Matteo 10:34-11:1 (Bibbia CEI)

34 Non crediate che io sia venuto a portare pace sulla terra; non sono venuto a portare pace, ma una spada.

35 Sono venuto infatti a separare il figlio dal padre, la figlia dalla madre, la nuora dalla suocera: 36 e i nemici dell’uomo saranno quelli della sua casa. Rinnegarsi per seguire Gesù

37 Chi ama il padre o la madre più di me non è degno di me; chi ama il figlio o la figlia più di me non è degno di me; 38 chi non prende la sua croce e non mi segue, non è degno di me. 39 Chi avrà trovato la sua vita, la perderà: e chi avrà perduto la sua vita per causa mia, la troverà.
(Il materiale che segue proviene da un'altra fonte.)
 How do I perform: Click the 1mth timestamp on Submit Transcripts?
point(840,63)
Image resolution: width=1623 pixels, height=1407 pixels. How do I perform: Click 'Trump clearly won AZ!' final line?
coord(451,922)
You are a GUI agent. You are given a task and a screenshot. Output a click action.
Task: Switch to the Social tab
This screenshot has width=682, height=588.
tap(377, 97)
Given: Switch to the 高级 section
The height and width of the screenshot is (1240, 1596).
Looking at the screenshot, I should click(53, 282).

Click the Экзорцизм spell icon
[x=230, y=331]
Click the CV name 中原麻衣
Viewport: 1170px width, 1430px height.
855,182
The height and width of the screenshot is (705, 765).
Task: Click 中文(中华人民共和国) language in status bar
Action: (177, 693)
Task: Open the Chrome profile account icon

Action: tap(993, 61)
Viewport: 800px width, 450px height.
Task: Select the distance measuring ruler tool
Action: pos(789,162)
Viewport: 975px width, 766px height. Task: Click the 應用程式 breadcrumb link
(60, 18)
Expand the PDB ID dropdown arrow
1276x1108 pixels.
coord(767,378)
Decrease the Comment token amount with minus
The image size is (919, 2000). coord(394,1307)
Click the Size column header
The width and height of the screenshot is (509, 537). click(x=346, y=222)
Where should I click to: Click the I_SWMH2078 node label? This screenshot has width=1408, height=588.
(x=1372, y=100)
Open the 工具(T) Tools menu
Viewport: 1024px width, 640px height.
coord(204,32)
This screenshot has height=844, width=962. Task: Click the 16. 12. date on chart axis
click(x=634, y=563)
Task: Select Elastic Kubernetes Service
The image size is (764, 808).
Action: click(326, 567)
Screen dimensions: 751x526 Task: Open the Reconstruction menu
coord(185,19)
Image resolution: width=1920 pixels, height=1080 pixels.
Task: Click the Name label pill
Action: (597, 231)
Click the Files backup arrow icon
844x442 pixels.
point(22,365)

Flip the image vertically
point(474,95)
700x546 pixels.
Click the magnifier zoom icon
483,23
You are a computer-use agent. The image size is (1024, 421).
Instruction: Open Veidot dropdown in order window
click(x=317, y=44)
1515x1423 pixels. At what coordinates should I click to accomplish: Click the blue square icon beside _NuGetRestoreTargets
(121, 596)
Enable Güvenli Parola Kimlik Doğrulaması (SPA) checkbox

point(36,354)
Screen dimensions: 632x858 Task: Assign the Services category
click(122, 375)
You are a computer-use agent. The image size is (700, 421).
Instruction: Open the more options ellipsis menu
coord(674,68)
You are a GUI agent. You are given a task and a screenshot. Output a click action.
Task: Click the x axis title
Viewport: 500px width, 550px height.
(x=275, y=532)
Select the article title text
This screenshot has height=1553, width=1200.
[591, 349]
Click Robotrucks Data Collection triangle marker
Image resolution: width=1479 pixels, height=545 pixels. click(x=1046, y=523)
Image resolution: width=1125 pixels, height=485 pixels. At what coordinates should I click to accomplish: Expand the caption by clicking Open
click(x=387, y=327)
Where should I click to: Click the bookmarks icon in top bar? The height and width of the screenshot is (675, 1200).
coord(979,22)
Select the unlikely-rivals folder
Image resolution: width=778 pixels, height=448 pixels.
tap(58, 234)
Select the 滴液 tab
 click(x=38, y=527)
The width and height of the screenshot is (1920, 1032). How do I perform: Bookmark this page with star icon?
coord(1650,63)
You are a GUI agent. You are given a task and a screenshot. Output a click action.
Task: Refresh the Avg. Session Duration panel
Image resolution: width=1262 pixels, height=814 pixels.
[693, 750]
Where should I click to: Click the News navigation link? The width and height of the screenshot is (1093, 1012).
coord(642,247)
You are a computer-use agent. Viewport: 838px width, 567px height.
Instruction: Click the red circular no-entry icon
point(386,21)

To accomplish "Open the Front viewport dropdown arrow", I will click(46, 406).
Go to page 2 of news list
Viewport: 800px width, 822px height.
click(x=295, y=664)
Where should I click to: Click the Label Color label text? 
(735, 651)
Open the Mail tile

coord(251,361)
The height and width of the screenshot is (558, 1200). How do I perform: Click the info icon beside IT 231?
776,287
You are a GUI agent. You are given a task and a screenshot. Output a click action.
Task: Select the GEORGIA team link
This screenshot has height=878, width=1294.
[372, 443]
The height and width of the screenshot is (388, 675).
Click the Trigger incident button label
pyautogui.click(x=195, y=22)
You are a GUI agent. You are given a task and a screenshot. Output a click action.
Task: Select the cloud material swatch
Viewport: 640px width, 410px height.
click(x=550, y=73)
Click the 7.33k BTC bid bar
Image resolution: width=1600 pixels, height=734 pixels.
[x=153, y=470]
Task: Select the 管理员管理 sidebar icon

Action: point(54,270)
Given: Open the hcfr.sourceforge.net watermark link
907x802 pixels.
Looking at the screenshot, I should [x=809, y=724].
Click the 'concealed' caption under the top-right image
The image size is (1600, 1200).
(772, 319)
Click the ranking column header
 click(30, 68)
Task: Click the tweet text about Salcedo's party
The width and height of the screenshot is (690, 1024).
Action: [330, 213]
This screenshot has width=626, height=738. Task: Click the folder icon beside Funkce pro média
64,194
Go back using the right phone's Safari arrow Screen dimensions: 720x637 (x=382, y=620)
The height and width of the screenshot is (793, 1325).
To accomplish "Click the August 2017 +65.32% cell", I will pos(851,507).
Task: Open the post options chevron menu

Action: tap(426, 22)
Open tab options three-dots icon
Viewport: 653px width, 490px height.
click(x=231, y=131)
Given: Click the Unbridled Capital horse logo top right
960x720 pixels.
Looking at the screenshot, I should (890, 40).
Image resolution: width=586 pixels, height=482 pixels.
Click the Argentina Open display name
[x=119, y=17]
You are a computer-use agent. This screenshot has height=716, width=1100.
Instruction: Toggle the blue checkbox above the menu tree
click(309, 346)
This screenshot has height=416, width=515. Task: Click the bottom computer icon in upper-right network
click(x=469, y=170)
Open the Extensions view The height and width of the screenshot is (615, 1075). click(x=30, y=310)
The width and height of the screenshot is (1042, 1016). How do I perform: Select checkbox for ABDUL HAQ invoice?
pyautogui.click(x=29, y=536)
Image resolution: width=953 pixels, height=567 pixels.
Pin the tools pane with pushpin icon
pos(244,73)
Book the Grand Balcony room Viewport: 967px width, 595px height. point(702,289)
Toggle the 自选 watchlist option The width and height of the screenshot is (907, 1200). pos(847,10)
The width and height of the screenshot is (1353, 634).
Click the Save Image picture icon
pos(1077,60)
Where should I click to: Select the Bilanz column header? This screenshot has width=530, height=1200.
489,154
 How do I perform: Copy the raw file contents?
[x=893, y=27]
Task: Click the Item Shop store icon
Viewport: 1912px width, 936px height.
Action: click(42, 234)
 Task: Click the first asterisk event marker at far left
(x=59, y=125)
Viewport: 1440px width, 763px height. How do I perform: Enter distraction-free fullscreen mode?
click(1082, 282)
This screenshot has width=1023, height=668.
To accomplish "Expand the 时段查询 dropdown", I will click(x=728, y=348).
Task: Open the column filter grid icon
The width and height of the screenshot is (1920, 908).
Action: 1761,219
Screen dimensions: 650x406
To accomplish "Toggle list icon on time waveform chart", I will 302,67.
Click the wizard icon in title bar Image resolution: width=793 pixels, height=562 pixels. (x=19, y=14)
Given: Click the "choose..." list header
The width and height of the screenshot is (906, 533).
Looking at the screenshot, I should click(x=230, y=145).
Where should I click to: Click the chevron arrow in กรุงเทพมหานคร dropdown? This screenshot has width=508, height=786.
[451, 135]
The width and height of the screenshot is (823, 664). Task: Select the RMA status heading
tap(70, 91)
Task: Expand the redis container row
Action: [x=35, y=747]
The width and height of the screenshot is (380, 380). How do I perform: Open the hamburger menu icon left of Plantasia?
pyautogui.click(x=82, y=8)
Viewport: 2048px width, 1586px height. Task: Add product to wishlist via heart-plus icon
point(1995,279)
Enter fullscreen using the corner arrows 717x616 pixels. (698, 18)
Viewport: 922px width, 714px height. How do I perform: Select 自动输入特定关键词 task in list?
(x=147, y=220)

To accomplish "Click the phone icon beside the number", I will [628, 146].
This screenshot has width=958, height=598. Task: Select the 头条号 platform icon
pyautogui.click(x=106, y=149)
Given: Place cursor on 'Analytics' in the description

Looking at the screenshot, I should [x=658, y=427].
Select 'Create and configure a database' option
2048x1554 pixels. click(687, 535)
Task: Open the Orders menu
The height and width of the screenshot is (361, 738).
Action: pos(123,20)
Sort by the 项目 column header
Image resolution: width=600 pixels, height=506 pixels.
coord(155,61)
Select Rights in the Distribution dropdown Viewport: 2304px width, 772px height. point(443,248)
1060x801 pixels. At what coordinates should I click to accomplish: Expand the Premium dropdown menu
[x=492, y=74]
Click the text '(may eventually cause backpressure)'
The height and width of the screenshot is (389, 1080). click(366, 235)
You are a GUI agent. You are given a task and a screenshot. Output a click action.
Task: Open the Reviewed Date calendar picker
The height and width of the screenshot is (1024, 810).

40 Chi accoglie voi accoglie me, e chi accoglie me accoglie colui che mi ha mandato. 41 Chi accoglie un profeta come profeta, avrà la ricompensa del profeta, e chi accoglie un giusto come giusto, avrà la ricompensa del giusto. 42 E chi avrà dato anche solo un bicchiere di acqua fresca a uno di questi piccoli, perché è mio discepolo, in verità io vi dico: non perderà la sua ricompensa”.

1 Quando Gesù ebbe terminato di dare queste istruzioni ai suoi dodici discepoli, partì di là per insegnare e predicare nelle loro città.


Riflessione on Matteo 10:34-11:1 (Bibbia CEI)

Ispirazione - 2026-07-13 Preghiera quotidiana

Papa Francesco, soprattutto nei suoi primi discorsi subito dopo la sua elezione al soglio pontificio, ha parlato di come piccoli gesti, apparentemente insignificanti, possano rappresentare qualcosa di molto più grande. L’amore, ha affermato, si manifesta nelle piccole cose. Un abbraccio, un sorriso, poche semplici parole rivolte a chi ci sta intorno possono spesso avere un effetto molto maggiore di quanto osiamo immaginare. Proprio stamattina, qualcuno ha detto che l’omelia che ho pronunciato durante la Messa lo farà sentire al settimo cielo per tutto il giorno. Non so lui, o Signore, ma so che le sue parole avranno certamente lo stesso effetto su di me.